Professor Robert Pratt believes that while UGA's desegregation is usually a minor footnote in civil rights histories - and considered less turbulent than integration at other southern schools - the process was more violent than is generally acknowledged.
In his new book ``We Shall Not Be Moved,'' published by UGA Press this summer, Pratt argues that the problems went beyond the brick-throwing and fires that marked the most troubled day of integrating the campus.
Pratt believes that state officials and top UGA students might have conspired to try to discourage the school's first two black students, Charlayne Hunter and Hamilton Holmes, from remaining enrolled at the flagship university.
``What's surprising in Georgia is the level of conspiracy and complicity between lawmakers and some of the students who felt they could act with impunity,'' Pratt said. ``They had a clear objective in mind. They had done their homework.''
Relying on eyewitness accounts and archival materials, Pratt's reconstruction concludes that the riot outside Hunter's Myers Hall dorm room after a Jan. 11 basketball game against Georgia Tech was not a spontaneous disturbance.
Nor was it a small incident, according to Pratt, who details how students charged the dormitory to try to gain entry and surrounded a terrified television cameraman to keep him from filming the riot, which drew up to 2,000 people.
``For many years university officials downplayed the significance,'' Pratt said. ``It's surprising how attitudes can be shaped by misinformation. Clearly people were in denial at the time....It was no disturbance - it was a nasty riot. It's no longer believable to maintain that the governor's office did not know.''
Records and interviews suggest members of the prestigious Demosthenian Literary Society worked with law students to organize the riot, hoping to give officials grounds for suspending Hunter and Holmes for their own safety, Pratt said.
The professor said students knew that scenario had already led to Autherine Lucy's dismissal from the University of Alabama and preceded a long delay in the Tuscaloosa school's integration.
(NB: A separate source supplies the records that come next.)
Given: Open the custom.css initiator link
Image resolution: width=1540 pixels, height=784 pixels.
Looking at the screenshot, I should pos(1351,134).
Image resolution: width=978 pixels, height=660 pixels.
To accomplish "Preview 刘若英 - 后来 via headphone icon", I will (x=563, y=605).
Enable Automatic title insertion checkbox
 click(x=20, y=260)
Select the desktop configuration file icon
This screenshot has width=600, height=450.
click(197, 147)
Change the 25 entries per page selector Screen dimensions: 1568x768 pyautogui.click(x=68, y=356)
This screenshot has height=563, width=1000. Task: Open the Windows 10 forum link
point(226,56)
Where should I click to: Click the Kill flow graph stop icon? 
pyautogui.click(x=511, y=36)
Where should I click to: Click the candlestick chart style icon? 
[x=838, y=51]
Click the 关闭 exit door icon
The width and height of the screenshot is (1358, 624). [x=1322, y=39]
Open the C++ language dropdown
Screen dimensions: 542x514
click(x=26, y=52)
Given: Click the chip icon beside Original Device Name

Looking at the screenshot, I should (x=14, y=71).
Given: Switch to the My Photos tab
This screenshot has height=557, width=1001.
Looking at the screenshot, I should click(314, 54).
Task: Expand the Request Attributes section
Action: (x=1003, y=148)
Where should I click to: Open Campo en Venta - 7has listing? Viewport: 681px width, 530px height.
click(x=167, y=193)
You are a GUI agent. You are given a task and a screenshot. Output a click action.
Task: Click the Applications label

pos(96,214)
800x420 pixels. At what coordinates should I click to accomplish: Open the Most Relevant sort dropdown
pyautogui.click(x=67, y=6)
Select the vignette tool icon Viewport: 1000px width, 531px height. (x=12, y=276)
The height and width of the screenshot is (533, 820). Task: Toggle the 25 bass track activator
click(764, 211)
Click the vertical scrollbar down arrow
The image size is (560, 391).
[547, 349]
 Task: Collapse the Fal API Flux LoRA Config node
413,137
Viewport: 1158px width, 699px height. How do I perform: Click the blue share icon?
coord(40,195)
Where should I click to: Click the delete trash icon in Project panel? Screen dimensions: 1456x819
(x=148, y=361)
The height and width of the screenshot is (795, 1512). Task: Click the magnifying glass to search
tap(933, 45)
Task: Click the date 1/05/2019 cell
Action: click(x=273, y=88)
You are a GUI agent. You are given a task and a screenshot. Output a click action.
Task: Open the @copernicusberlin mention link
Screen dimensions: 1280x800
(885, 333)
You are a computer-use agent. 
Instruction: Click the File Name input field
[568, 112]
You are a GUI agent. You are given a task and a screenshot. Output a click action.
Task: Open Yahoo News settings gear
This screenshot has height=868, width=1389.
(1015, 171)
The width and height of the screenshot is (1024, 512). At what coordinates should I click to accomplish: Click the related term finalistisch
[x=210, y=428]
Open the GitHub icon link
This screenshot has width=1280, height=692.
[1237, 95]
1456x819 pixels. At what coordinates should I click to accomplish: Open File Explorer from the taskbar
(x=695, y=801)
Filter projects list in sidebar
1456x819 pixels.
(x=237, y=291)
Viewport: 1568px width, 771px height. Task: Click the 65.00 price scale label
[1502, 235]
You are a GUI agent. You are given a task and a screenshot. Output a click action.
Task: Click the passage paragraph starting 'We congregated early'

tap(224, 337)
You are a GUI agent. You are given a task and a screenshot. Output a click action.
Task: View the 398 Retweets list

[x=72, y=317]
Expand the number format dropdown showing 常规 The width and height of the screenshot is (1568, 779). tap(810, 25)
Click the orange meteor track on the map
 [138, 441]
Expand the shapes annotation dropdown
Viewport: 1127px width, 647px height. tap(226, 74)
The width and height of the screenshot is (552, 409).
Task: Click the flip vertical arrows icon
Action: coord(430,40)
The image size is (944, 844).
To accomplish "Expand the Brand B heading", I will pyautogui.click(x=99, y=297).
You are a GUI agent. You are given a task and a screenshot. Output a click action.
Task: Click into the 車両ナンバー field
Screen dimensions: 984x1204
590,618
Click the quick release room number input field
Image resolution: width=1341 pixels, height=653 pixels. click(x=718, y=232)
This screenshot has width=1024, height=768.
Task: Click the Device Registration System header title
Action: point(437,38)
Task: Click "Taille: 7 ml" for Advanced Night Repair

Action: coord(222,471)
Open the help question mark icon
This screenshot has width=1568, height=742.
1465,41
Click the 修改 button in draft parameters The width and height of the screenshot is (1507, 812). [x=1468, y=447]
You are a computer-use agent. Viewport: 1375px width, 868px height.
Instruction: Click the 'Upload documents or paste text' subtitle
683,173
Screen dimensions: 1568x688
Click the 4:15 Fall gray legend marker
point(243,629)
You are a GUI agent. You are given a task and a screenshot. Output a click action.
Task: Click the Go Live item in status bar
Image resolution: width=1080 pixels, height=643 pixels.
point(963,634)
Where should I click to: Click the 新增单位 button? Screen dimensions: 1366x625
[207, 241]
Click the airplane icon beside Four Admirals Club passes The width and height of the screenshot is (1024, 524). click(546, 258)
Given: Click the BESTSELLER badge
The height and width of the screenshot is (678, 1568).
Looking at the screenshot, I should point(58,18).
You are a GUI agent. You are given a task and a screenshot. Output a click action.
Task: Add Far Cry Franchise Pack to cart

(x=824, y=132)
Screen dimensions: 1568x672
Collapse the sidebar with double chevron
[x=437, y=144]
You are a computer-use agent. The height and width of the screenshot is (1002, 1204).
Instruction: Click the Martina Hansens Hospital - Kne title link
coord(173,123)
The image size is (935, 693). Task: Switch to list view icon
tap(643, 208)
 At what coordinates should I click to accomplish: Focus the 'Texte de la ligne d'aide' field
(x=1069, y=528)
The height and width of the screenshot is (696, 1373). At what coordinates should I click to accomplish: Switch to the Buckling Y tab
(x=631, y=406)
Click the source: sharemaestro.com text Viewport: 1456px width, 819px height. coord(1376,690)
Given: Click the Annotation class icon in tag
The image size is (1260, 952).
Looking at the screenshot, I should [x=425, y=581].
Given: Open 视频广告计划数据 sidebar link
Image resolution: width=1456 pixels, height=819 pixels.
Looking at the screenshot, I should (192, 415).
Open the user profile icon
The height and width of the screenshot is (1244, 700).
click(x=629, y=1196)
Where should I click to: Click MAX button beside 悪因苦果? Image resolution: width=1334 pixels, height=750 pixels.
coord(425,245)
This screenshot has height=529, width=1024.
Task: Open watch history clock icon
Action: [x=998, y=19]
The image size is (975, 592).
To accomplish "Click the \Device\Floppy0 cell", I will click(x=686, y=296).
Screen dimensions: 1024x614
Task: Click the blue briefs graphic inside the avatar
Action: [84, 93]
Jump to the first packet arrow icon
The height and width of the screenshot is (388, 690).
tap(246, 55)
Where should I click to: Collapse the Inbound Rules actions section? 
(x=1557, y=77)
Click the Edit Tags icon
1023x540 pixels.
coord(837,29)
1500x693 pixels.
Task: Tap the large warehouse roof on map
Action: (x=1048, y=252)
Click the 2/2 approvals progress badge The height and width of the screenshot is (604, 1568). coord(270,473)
Estimating the reach of a conspiracy was elusive, Pratt said. Demosthenian minutes from December 1960 and January 1961 are missing from a secretarial record that he said reveals the group to have been a ``notorious racist organization.''
A school archivist disputed Pratt's conclusion about the debate society, which is one of the nation's oldest.
``Certainly you could find your extreme racist points of view,'' but other ``timid voices'' in the group spoke out in opposition, said Gilbert Head, a former president of the Demosthenians. ``I don't think there's a smoking gun there.''
Pratt's book also suggests there was an attempt to frame Holmes by sending a white woman to seduce him. Pratt also analyzes a possible delay in sending state troopers to quell the Jan. 11 riot.
``We Shall Not Be Moved'' is among several books and papers the school has published to mark the 40th anniversary of desegregation. Pratt will present a lecture on his book when classes resume in the fall.